- **EXCERPT**
▼
Sunday, August 10, 2008

Good News

For folks who are tired of seeing dismal headlines, Andrea has created a page of News mocked up to look like Google News, but hers is full of happy-sounding (but fictional) headlines.

But are they better than the real headlines? Today, Google offers links that enable seekers of facts to learn how two teams, fighting to advance in the highest profile sports competition on the planet, were both cheered so loudly one could not tell from the sound which was the home team.

The fans were so enthralled by basketball that they appreciated everything that went right, and only booed a foul called on Yao Ming. Yao, a Chinese national famous all over his homeland for outstanding performance that makes a mint playing ball in the United States, led his team into the venue to cheers, and was cheered even as he retired from the game. The whole story -- from every outlet I've seen -- was that good sportsmanship and love of the game carried the day.

Politics be damned!

By contrast, Andrea's well-intended fake news site offers fairly terrifying ideas, like single-payor health care, in which a government monopsony would dictate the standard of care nationally by establishing a single payment policy. (And you thought hospitals and physicians hated dealing with Medicaid!)

Universal coverage in auto insurance, achieved in the United States years ago at the state level (people actually work to avoid carrying the legal minimum of auto insurance), allows states to experiment with savings initiatives without dooming the entire nation to bad choices like the semi-no-fault system that makes Dade County, Florida the most expensive place to be an insured driver in the nation.
▲
- **PROBLEM REQUIREMENTS**
In the post, what was the only thing the basketball fans booed? The items that come next are drawn from a separate source, unrelated to the post.

- **STUDY MATERIAL**
▼
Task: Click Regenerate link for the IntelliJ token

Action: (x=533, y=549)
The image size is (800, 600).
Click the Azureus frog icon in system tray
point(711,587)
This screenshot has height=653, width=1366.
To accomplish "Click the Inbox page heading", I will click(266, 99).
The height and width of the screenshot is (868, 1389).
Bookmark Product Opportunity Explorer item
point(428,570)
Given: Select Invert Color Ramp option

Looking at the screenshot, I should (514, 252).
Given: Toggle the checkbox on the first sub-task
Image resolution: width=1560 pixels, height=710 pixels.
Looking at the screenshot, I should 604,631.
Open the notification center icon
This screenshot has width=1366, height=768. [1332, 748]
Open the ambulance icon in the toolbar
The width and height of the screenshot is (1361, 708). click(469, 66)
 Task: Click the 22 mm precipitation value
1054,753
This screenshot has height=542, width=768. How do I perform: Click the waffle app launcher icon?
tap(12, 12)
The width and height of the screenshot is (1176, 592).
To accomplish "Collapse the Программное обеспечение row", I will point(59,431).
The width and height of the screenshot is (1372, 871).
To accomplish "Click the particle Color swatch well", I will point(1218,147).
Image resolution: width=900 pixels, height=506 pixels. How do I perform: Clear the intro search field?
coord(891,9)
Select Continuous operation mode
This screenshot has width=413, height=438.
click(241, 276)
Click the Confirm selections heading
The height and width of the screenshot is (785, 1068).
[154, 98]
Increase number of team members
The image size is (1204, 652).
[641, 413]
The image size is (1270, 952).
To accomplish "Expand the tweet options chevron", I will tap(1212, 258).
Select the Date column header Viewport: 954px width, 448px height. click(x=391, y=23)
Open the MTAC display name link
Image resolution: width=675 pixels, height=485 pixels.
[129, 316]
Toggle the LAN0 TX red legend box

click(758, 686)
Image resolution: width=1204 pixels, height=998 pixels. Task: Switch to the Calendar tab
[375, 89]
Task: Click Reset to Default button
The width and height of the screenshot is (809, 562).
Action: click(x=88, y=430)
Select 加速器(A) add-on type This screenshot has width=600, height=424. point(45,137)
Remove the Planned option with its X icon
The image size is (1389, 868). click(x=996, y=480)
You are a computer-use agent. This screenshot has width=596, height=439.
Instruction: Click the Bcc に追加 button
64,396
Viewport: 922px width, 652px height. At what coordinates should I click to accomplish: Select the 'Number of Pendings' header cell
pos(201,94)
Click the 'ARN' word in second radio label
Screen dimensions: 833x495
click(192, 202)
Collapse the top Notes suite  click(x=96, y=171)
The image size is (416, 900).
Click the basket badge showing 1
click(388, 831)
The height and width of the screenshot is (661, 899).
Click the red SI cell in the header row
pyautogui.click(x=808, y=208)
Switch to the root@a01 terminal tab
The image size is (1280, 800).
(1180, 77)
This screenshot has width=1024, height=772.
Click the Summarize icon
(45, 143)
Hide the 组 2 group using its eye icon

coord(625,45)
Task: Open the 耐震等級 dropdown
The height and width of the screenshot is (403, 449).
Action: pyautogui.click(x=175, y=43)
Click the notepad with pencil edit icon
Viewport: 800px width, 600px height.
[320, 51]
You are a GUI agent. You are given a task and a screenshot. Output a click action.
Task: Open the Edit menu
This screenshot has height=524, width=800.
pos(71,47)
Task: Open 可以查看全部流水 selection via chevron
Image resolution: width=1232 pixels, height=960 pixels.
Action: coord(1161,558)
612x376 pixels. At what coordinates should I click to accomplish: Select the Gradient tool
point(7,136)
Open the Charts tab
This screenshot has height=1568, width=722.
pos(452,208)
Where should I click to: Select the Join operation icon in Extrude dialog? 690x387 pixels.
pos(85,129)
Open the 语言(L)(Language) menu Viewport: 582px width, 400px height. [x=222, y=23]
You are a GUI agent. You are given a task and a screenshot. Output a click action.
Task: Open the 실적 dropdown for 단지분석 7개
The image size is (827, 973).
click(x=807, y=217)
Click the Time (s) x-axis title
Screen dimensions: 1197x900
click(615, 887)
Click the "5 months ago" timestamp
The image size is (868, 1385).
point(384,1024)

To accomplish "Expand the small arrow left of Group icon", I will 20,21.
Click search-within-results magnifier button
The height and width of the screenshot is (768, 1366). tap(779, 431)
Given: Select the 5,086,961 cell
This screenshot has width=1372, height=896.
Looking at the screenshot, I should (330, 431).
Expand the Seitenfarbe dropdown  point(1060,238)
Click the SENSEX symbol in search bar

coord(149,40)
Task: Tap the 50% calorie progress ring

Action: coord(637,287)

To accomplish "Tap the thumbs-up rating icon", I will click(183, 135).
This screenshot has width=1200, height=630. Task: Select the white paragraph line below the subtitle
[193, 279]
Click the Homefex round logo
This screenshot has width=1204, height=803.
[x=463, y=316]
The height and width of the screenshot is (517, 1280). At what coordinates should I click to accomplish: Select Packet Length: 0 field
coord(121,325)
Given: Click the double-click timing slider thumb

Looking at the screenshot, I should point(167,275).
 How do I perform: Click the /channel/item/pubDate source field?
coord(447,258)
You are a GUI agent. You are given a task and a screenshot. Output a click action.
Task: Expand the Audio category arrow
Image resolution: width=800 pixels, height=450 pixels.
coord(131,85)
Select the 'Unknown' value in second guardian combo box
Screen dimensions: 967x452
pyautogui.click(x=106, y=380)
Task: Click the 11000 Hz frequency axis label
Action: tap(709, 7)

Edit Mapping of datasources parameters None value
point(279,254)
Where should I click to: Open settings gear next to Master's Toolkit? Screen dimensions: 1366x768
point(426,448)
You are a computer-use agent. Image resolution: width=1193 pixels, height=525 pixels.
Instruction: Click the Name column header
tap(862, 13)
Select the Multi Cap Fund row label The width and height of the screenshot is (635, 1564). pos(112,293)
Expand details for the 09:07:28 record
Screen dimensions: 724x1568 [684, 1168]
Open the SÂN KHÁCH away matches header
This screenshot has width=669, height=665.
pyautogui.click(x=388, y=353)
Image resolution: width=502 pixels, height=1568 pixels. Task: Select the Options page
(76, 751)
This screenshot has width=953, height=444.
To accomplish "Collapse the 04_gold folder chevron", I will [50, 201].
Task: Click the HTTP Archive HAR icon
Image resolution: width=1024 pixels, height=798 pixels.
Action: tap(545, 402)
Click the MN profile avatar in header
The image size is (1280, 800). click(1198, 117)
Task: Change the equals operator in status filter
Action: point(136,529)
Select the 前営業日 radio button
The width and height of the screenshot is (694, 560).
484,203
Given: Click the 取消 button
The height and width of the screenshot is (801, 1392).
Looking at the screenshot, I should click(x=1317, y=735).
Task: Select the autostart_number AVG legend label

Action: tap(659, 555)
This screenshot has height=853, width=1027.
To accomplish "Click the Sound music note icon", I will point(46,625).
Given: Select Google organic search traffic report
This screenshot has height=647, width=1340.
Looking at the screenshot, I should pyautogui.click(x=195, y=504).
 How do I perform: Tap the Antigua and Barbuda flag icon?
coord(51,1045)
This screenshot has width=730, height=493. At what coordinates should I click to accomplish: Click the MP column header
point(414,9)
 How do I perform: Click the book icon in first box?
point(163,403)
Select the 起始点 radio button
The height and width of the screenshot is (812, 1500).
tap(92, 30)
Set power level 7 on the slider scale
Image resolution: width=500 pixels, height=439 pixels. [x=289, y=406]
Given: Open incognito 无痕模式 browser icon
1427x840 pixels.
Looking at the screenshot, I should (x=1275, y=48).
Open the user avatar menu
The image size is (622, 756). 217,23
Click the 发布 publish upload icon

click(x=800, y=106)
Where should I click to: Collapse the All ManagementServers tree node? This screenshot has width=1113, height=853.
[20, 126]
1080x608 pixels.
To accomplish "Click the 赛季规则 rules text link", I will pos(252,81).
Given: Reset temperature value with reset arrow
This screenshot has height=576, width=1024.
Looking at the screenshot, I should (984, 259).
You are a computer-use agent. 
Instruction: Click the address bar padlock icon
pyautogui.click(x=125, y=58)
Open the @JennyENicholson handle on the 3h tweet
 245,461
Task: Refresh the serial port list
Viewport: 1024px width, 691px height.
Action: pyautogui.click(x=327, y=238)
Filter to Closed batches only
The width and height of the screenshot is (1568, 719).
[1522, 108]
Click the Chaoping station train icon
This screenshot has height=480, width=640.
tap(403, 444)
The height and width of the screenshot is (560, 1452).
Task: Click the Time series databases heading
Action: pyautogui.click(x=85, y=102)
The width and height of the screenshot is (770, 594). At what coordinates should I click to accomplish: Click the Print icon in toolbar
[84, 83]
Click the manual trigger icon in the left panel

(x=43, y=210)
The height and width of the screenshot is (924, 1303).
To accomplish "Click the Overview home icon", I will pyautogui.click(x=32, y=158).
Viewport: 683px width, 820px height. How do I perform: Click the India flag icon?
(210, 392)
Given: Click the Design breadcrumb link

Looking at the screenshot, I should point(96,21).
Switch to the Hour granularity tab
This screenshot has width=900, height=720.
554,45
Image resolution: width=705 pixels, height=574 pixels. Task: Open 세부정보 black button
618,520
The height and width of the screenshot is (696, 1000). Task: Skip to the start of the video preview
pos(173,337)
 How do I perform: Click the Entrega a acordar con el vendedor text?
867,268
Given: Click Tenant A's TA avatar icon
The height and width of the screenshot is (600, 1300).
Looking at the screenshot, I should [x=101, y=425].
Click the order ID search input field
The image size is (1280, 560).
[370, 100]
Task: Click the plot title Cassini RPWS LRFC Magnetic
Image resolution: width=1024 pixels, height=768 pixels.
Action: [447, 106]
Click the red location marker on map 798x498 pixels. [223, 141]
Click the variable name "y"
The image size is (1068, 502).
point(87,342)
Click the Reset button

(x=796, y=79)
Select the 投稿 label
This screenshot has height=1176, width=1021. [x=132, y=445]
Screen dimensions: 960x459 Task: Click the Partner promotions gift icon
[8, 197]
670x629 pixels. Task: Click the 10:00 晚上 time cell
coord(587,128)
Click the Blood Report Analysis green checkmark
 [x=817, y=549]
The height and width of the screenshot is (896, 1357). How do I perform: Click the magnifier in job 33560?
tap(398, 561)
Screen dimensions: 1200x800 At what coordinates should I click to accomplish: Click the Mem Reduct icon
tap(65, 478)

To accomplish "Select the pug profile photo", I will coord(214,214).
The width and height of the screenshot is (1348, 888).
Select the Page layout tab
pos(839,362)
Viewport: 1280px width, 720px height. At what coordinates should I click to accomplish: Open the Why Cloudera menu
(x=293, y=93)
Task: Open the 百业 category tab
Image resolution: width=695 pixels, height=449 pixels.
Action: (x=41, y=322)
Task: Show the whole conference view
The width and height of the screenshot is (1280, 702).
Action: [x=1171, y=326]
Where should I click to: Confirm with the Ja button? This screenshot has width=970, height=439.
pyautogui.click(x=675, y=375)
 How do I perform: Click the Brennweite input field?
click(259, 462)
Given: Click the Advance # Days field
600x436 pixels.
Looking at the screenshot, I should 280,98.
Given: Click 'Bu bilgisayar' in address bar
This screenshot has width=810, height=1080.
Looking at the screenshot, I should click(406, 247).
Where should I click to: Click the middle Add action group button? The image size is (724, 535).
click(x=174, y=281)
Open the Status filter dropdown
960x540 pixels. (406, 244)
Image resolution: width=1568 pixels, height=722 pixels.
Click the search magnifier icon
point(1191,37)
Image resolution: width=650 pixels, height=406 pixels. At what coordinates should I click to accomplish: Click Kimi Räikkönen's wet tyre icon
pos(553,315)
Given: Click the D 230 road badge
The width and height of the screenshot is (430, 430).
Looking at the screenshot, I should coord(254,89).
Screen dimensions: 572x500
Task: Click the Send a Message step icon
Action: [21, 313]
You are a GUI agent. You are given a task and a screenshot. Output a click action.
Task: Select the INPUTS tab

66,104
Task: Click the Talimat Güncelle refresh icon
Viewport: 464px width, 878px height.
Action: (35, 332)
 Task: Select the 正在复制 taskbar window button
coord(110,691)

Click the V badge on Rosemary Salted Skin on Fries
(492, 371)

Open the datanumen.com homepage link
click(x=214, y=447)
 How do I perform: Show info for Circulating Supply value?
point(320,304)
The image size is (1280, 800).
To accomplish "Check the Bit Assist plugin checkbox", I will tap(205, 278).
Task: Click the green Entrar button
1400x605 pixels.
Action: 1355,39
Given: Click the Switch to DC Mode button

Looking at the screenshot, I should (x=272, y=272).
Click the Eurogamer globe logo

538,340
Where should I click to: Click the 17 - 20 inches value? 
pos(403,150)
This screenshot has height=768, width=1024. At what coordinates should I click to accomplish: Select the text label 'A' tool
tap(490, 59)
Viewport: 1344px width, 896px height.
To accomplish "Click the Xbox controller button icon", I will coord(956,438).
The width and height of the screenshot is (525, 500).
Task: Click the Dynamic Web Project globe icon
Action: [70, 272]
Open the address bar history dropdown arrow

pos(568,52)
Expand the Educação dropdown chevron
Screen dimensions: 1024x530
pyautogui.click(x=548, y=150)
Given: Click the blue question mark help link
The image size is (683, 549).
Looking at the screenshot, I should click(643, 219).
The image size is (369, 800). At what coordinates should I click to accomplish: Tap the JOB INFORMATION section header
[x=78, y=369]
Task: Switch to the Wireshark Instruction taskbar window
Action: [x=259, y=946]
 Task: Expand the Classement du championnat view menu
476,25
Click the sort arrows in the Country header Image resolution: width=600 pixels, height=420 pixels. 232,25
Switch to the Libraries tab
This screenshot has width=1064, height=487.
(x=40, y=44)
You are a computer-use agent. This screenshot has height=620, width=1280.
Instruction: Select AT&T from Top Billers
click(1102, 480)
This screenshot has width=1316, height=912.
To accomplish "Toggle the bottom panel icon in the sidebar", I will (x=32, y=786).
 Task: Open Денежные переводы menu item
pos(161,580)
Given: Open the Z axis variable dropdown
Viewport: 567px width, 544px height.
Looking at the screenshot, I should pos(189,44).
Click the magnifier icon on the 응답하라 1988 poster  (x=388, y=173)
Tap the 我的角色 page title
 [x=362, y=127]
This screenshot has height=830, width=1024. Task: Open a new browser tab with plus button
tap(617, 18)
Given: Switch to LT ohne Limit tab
▲
- **RESULT FOR THIS TASK**
A foul called on Yao Ming.